» **Problem**: Filter the listing below down to the lines containing the word "agent".
BEGIN Recorded data
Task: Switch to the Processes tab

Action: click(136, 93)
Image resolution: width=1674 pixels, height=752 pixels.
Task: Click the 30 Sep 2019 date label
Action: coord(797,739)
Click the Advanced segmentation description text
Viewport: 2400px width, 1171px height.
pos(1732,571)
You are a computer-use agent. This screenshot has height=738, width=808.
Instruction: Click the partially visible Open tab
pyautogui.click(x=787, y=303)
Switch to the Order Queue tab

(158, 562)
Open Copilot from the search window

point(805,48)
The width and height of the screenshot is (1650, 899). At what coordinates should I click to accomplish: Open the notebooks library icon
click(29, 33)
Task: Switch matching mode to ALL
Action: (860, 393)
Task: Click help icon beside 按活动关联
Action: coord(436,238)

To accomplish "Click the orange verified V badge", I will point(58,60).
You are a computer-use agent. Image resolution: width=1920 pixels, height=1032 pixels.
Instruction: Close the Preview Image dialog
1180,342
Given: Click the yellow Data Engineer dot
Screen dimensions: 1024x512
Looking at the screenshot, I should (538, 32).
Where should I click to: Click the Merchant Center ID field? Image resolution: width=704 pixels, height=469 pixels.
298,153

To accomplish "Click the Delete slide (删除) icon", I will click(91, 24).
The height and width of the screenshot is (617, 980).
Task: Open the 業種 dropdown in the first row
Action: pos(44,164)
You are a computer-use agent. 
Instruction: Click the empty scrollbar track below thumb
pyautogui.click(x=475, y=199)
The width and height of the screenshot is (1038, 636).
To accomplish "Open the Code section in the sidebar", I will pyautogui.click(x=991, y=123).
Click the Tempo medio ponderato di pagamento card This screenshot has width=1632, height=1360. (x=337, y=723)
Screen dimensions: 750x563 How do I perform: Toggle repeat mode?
END Recorded data
» **Task answer**:
You are a computer-use agent. This screenshot has height=738, width=808.
You are a computer-use agent. Image resolution: width=1920 pixels, height=1032 pixels.
You are a computer-use agent. 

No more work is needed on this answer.